Contoh Ijaroh Murni bayar dengan cicilan :

Pak Ahmad hendak menyewa ruko selama satu tahun dengan nilai sewa Rp. 240.000.000,-. Orang yang punya ruko menghendaki pembayaran dilakukan diawal periode sewa. Tapi karena Pak Ahmad kekurangan biaya dan hanya manpu membayar dengan cicilan perbulan. Untuk memecahkan masalah ini, Pak Ahmad meminta pembiayaan dari Bank. Menganalisis kemampuan Pak Ahmad dan required rate of profit (sebesar 20 %), pihak bank menghitung :

- Harga sewa satu tahun (tunai dimuka) Rp. 240.000.000,-

- Required rate of profit 20% Rp. 48.000.000,-

- Harga sewa kepada Pak Ahmad Rp. 288.000.000,-

- Periode pembayaran 12 bulan (360 hari)

- Besar angsuran Pak Ahmad per bulan Rp. 24.000.000,-

Dengan analisis diatas, maka bentuk pembiayaan yang diberikan kepada Pak Ahmad adalah pembiayaan Ijaroh dengan cicilan per bulan sebesar Rp. 24.000.000,-
DAFTAR PUSTAKA
• Antonio, Muhammad Syafi’i. 1999. Bank Syariah “Suatu Pengenalan Umum”. Jakarta: Tazkia Institute.
• Ascarya. 2007. Akad & Produk Bank Syariah.
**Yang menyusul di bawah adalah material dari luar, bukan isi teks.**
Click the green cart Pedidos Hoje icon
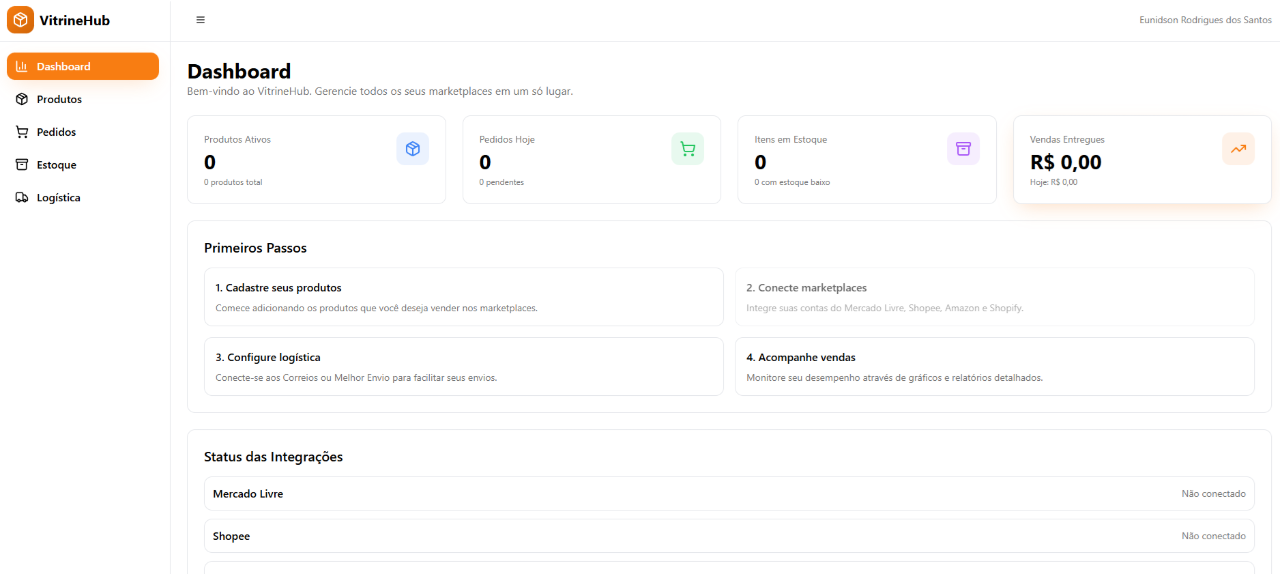The height and width of the screenshot is (574, 1280). [x=687, y=149]
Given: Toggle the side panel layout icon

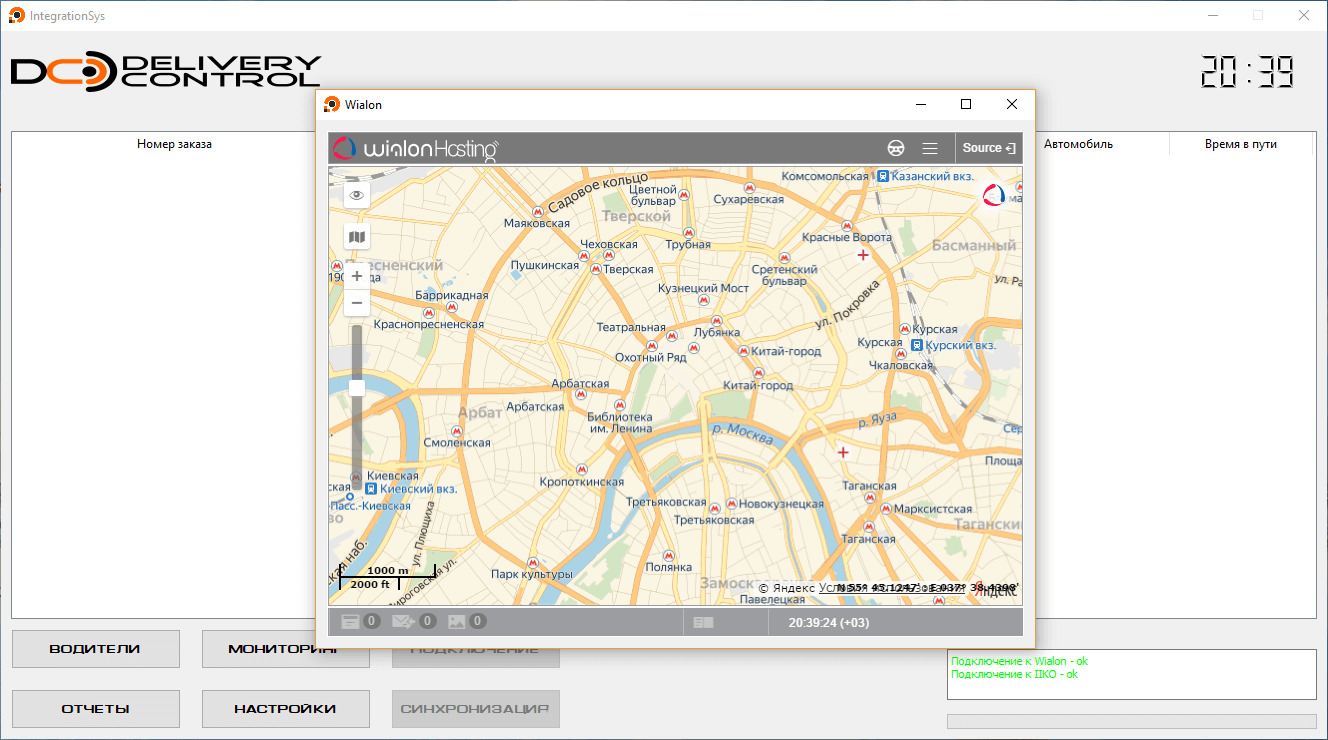Looking at the screenshot, I should 704,622.
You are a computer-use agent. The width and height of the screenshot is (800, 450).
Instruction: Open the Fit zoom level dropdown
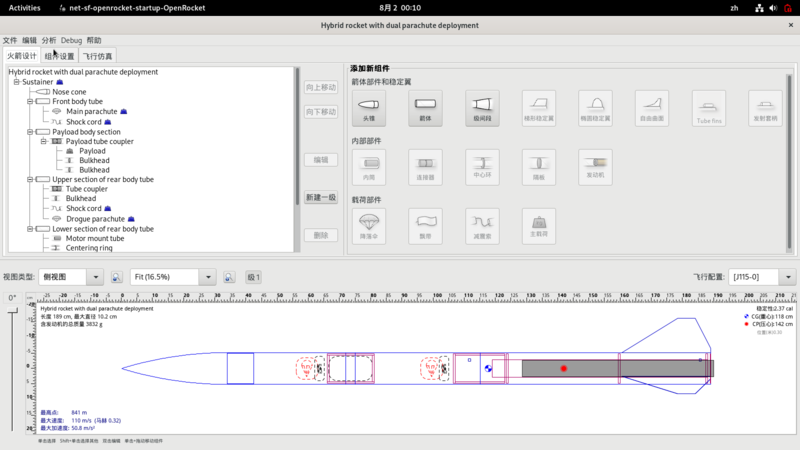coord(207,277)
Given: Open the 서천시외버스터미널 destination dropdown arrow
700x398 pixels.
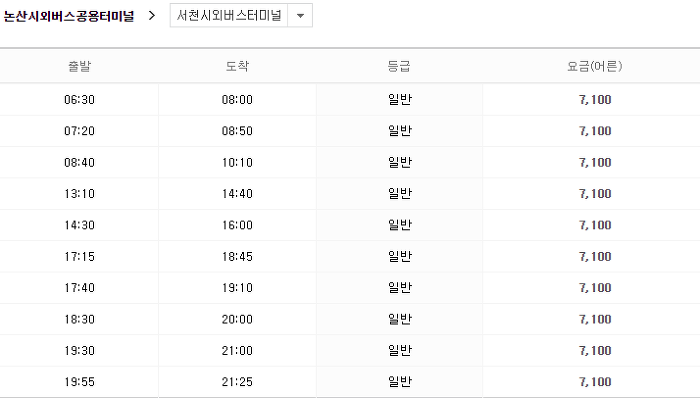Looking at the screenshot, I should coord(300,16).
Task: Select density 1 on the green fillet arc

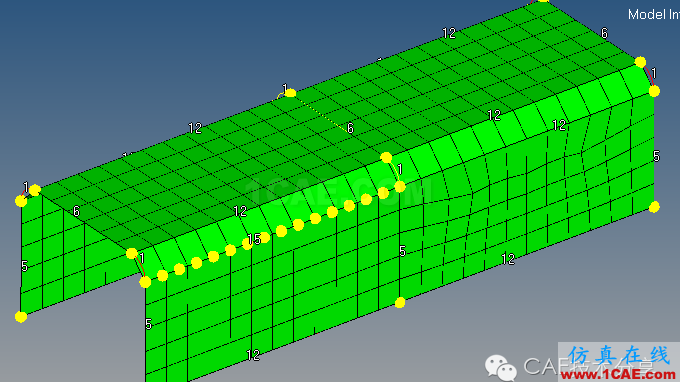Action: tap(400, 169)
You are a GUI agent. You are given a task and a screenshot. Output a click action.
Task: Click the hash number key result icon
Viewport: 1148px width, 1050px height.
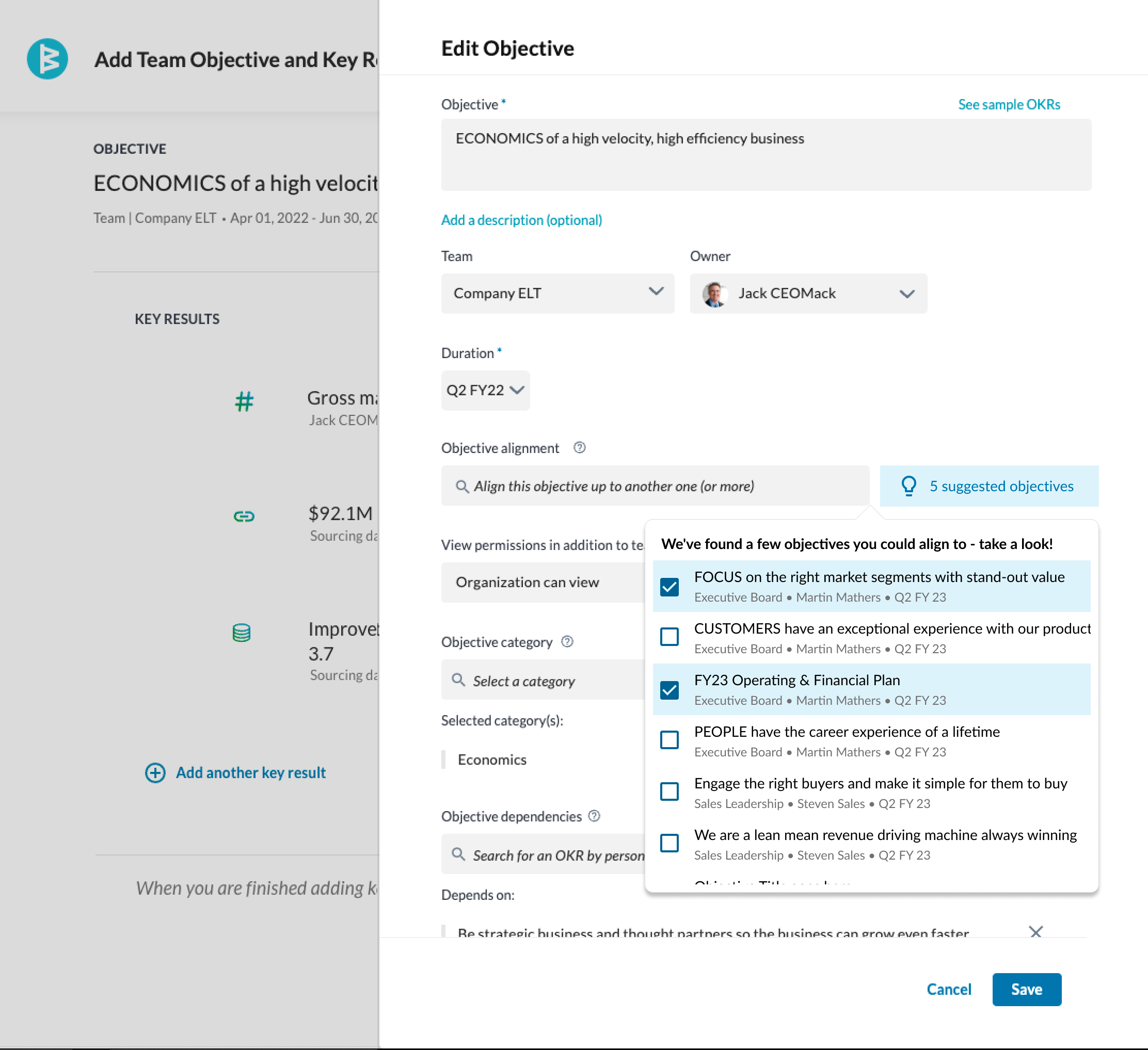(x=244, y=402)
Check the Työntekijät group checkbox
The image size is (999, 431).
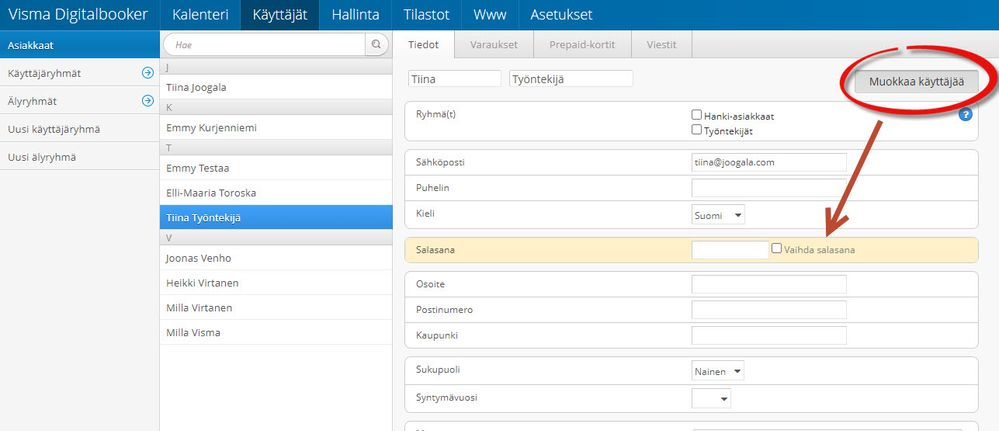coord(697,130)
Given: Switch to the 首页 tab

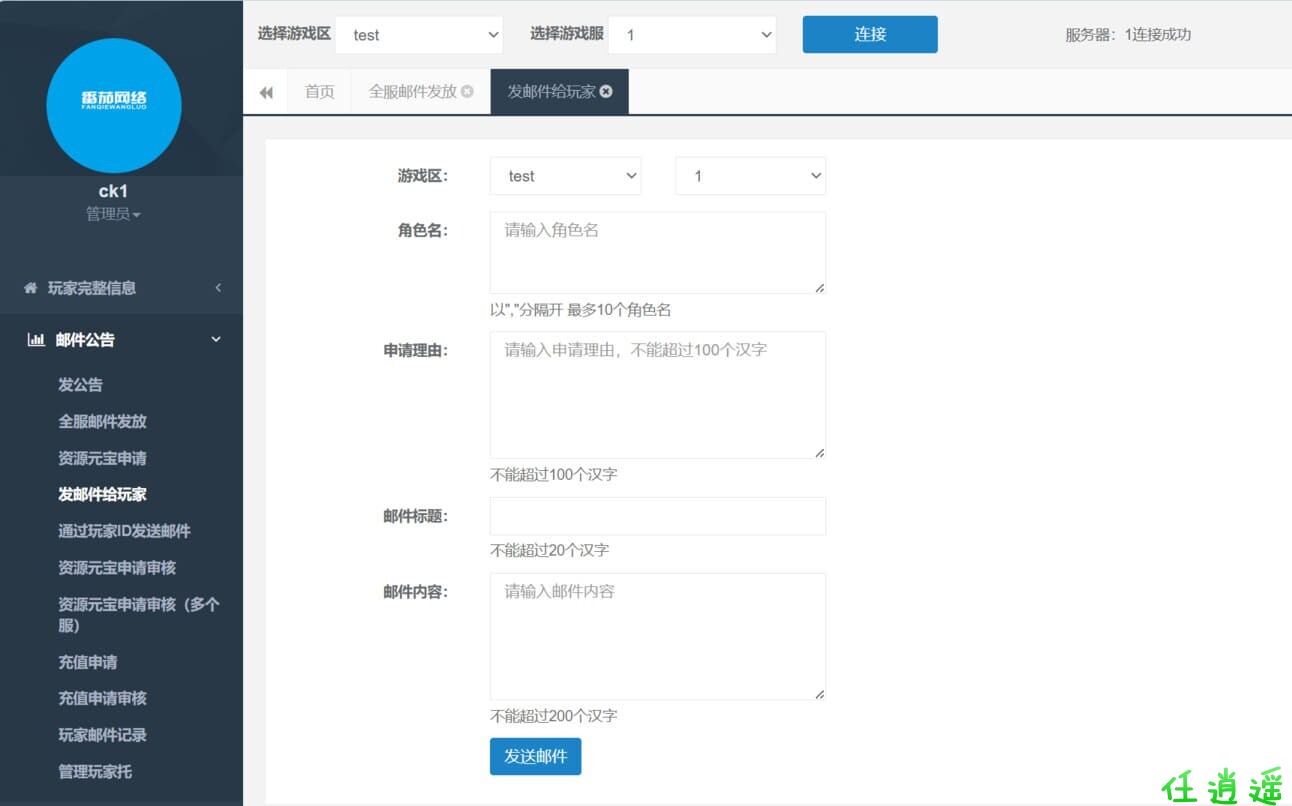Looking at the screenshot, I should [319, 91].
Jakarta: PT. Raja Grafindo Persada.
• Fatwa DSN MUI tentang pembiayaan Ijaroh NO: 09/DSN-MUI/IV/2000.
• Hosen, M. Nadratuzzaman. 2008. Materi Dakwah Ekonomi Syariah. Jakarta: PKES.
• Karim, Adiwarman. A. 2004. Bank Islam Analisis Fiqih dan Keuangan. Jakarta: PT. Raja Grafindo Persada.
• www.bankmuamalat.com
• Syahdeini, Remy Sutan. 2007. Pustaka Utama Grafiti. Jakarta.